Commit graph

2588 commits

Author SHA1 Message Date
Viktor Barzin
0a448c2bae docs: rewrite incident-response as user contribution guide
Complete rewrite of the user-facing documentation:
- How to report outages and request features
- Mermaid flow diagrams for both incident and feature request paths
- SLA expectations (automated vs human response times)
- Self-service checks before reporting
- Severity level definitions
- Status page explanation
- Full technical architecture section with component inventory
- Safety guardrails, labels, and commit conventions

[ci skip]

Co-Authored-By: Claude Opus 4.6 (1M context) <noreply@anthropic.com>
2026-04-15 17:59:09 +00:00
Viktor Barzin
cf578516e9 feat: auto-cleanup failed/evicted pods via Kyverno ClusterCleanupPolicy
Add cleanup-failed-pods policy that runs hourly (at :15) to delete all
pods in Failed phase cluster-wide. Prevents stale evicted and failed
CronJob pods from accumulating and creating healthcheck noise.

Also adds ClusterRole + ClusterRoleBinding to grant Kyverno cleanup
controller permission to delete Pods (not included by default).

[ci skip]

Co-Authored-By: Claude Opus 4.6 (1M context) <noreply@anthropic.com>
2026-04-15 17:37:49 +00:00
Viktor Barzin
f726d1c3fd fix: stash local changes before git pull in CI pipelines
DevVM may have unstaged changes from active sessions.

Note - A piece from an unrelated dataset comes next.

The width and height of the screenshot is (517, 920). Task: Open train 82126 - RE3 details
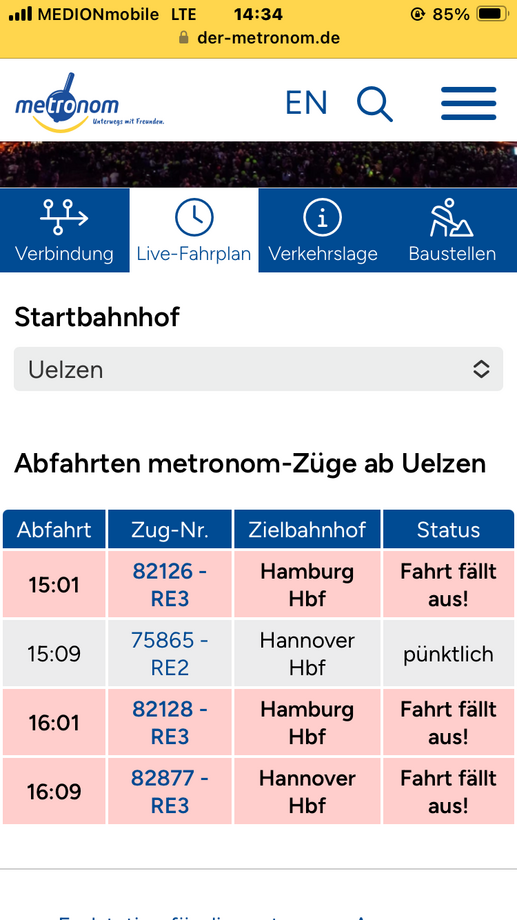click(x=170, y=584)

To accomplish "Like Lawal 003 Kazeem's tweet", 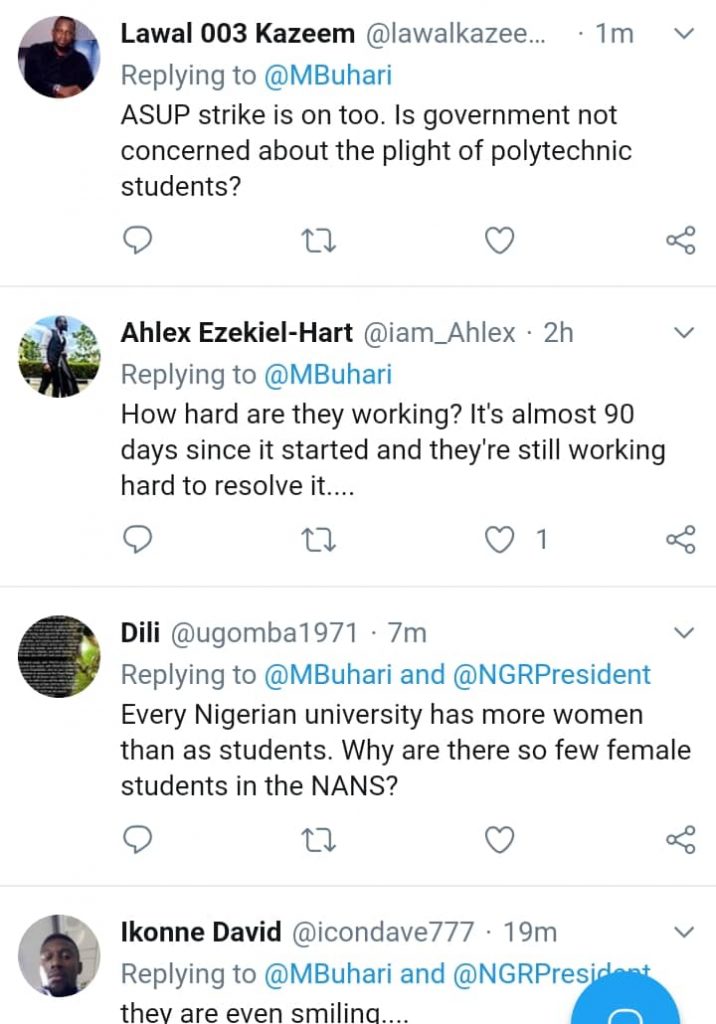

Use git stash
before pull to avoid 'cannot pull with rebase: unstaged changes' errors.
Stash pop after to restore working state.

[ci skip]

Co-Authored-By: Claude Opus 4.6 (1M context) <noreply@anthropic.com>
2026-04-15 17:37:10 +00:00
Viktor Barzin
dcce76403a fix: use direct env vars for Woodpecker pipeline variables
Woodpecker injects manual pipeline variables as direct env vars
(e.g., $ISSUE_NUMBER), not as CI_PIPELINE_VARIABLE_* prefixed vars.
The provision-user pipeline already uses this pattern correctly.

[ci skip]

Co-Authored-By: Claude Opus 4.6 (1M context) <noreply@anthropic.com>
2026-04-15 17:34:42 +00:00
Viktor Barzin
704fa09185 fix: remove manual event from build-ci-image to fix issue automation
build-ci-image.yml had event:[push,manual] which caused it to run
on every manual pipeline trigger. Its registry_user/registry_password
secrets don't have the manual event, causing all manual pipelines to
error. Removed manual from its event list since it only needs push.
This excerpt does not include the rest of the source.